There are also several measures concerning labour market regulation that will be implemented in the special zones. These policies are particularly important for the third arrow’s success.
The first measure will establish guidelines on working conditions in Japanese firms. A major issue with the Japanese labour market is not necessarily that regulations regarding employee dismissal are too rigid but that legal outcomes from dismissal cases are hard to predict.
Article 16 of the Labor Contract Law states that ‘a dismissal shall, where it lacks objectively reasonable grounds and is not considered to be appropriate in general societal terms, be regarded as a misuse of the right and therefore be renounced’. But the law does not specify the meaning of the word ‘appropriate’, leaving an exact determination in each specific dispute to individual judges. In the special zones, guidelines detailing appropriate conditions for workers will be established by the government, which will prove useful particularly for foreign firms with less experience in Japanese labour disputes.

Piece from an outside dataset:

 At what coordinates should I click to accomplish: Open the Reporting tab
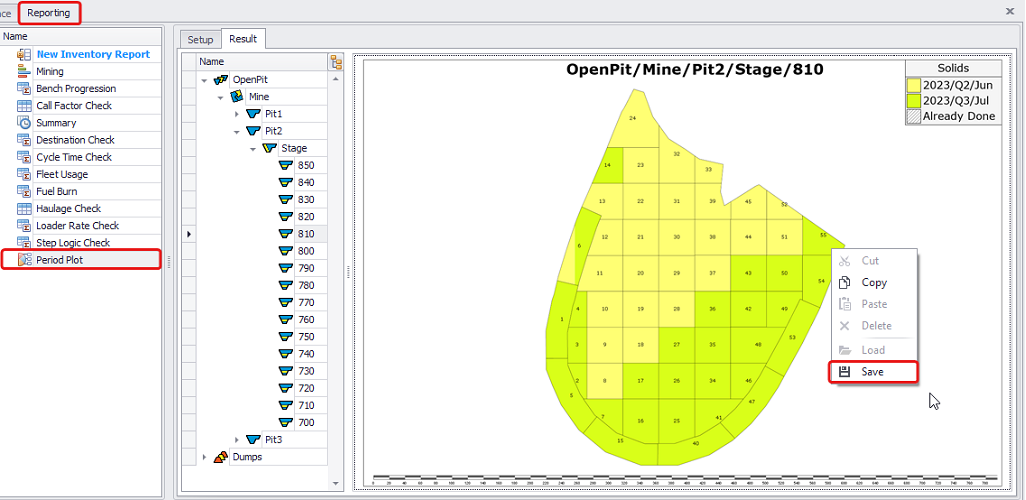pos(49,13)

The second measure involves extending the time that fixed-term contract workers must work at a given company before they are required to be given an unlimited contract as a full-time permanent worker until the retirement age of 60. The law requiring unlimited contracts after five years of employment was established under the previous DPJ government to encourage job security. This regulation is burdensome, particularly for newly established firms with fewer prospects of future business development. It is proposed to increase the time period to 10 years. The relaxation of this regulation was originally intended to be an exception that would be implemented only in the special zones. But labour authorities are proposing to extend it nationwide, preferring not to have multiple standards for labour regulations across Japan. Such nation-wide regulatory reform in this area would not have been possible without the special zone initiatives.
The third measure is the introduction of official procedures for the dismissal of employees with severance pay, following the examples of Germany, France and Italy. This will make the employment adjustment process more transparent for both employers and employees. However, the agreement is yet to be concluded with labour authorities, and it will consequently form an important part of the agenda for second and third round negotiations for the special zones.
Some question why special zones are needed at all. If regulatory reforms are required, why are they not done nationwide? The answer lies partly in the nature of Japan’s consensus-based society, not favouring top down decision making. It takes time to change long-standing policies, in particular those relating to labour markets. It is seen as preferable to experiment with reforms in specific geographical areas, and gradually extend them nationwide if they prove successful.
The goal of the Strategic Special Zones is to ensure that the affected cities — which are some of the world’s largest — offer the most convenient arrangements possible for doing business. This is an ambitious target, and labour market reform is essential if the Japanese government wishes to achieve necessary structural reform as the ‘third arrow’ of Abenomics.
Naohiro Yashiro is a visiting professor of economics at the International Christian University.